# Extracted text
------------------------------------------------------------------------

Marine and Freshwater Research Marine and Freshwater Research Society
Advances in the aquatic sciences

Synoptic overview of marine ichthyology in South Africa

Lynnath E. Beckley, P. Alexander Hulley and Paul H. Skelton

Marine and Freshwater Research 53(2) 99 - 105
Published: 22 April 2002


The coast of South Africa is subject to a range of oceanographic conditions and habitats, and this translates into a wide diversity of fishes. Indigenous people knew of, and used, some of these fishes long before the arrival of explorers and naturalists from Europe, who subsequently described many of the species in the scientific literature. The appointment of J.D.F. Gilchrist as the marine biologist to the Cape Colony in 1895 started a tradition of ichthyology in South Africa that was fostered by K.H. Barnard at the South African Museum. The discovery of the coelacanth in 1938 put South African ichthyology firmly on the world map, and J.L.B. Smith produced the first edition of the remarkable volume Sea Fishes of Southern Africa in 1949. Subsequently, in 1986, with the assistance of numerous local and international contributors, M.M. Smith and P.H. Heemstra compiled Smiths’ Sea Fishes, which documented >2000 species from the region. With the information in this volume as a basis, the coastal and shelf ichthyofauna of South Africa is examined at a biogeographic level. Diversity and endemism are discussed and complementarity analysis used to address the suitable location of marine protected areas to conserve the ichthyofauna of South Africa.

------------------------------------------------------------------------

Stored items
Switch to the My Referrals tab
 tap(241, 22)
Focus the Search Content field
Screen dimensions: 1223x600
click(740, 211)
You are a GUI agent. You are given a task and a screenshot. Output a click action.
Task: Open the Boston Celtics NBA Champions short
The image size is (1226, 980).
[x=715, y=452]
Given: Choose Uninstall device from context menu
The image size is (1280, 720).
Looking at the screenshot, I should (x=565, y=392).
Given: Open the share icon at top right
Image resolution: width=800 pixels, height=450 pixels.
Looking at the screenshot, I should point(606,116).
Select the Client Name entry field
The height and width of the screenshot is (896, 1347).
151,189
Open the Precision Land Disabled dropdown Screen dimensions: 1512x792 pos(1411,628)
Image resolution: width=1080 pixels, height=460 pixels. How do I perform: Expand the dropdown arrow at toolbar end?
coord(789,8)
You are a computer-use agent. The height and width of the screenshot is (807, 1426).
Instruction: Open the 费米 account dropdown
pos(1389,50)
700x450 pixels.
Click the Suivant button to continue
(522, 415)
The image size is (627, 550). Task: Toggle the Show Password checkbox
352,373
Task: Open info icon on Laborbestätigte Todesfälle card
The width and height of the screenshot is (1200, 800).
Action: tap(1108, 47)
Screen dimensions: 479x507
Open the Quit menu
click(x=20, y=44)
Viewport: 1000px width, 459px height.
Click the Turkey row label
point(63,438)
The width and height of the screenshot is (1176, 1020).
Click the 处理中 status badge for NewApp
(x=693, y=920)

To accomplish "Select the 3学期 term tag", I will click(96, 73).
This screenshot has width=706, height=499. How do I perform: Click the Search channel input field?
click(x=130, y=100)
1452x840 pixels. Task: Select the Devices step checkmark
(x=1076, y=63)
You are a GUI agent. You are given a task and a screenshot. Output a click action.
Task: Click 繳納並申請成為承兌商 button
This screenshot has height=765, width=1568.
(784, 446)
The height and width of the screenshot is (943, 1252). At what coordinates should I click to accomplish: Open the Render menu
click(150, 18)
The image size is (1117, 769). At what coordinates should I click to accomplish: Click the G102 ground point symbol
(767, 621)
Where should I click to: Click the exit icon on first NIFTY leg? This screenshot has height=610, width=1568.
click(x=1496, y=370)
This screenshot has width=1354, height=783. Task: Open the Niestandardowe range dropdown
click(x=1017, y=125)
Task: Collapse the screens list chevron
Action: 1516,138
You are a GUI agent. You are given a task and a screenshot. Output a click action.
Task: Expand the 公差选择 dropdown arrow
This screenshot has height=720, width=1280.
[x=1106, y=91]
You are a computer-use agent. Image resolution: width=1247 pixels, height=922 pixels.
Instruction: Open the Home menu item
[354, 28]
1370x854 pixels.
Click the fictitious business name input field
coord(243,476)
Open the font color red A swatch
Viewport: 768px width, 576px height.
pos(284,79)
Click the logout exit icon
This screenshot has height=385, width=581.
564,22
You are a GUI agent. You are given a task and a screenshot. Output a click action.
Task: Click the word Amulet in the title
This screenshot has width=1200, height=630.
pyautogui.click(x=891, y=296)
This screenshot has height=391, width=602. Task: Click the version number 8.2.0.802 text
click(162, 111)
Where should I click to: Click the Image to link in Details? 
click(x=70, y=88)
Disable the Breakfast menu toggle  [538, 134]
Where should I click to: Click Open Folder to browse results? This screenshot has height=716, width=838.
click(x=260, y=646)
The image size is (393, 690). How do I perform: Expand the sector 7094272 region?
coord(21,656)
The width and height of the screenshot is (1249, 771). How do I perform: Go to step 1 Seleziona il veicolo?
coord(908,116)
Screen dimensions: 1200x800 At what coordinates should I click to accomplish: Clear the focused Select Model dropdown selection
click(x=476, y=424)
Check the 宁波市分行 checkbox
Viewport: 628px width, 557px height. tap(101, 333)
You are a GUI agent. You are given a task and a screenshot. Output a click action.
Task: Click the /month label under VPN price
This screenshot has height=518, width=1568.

------------------------------------------------------------------------

# Directions for this task
Reproduce the full text on South African marine ichthyology word for word. Work only from the text about South African marine ichthyology.

# Answer
Marine and Freshwater Research Marine and Freshwater Research Society
Advances in the aquatic sciences

Synoptic overview of marine ichthyology in South Africa

Lynnath E. Beckley, P. Alexander Hulley and Paul H. Skelton

Marine and Freshwater Research 53(2) 99 - 105
Published: 22 April 2002


The coast of South Africa is subject to a range of oceanographic conditions and habitats, and this translates into a wide diversity of fishes. Indigenous people knew of, and used, some of these fishes long before the arrival of explorers and naturalists from Europe, who subsequently described many of the species in the scientific literature. The appointment of J.D.F. Gilchrist as the marine biologist to the Cape Colony in 1895 started a tradition of ichthyology in South Africa that was fostered by K.H. Barnard at the South African Museum. The discovery of the coelacanth in 1938 put South African ichthyology firmly on the world map, and J.L.B. Smith produced the first edition of the remarkable volume Sea Fishes of Southern Africa in 1949. Subsequently, in 1986, with the assistance of numerous local and international contributors, M.M. Smith and P.H. Heemstra compiled Smiths’ Sea Fishes, which documented >2000 species from the region. With the information in this volume as a basis, the coastal and shelf ichthyofauna of South Africa is examined at a biogeographic level. Diversity and endemism are discussed and complementarity analysis used to address the suitable location of marine protected areas to conserve the ichthyofauna of South Africa.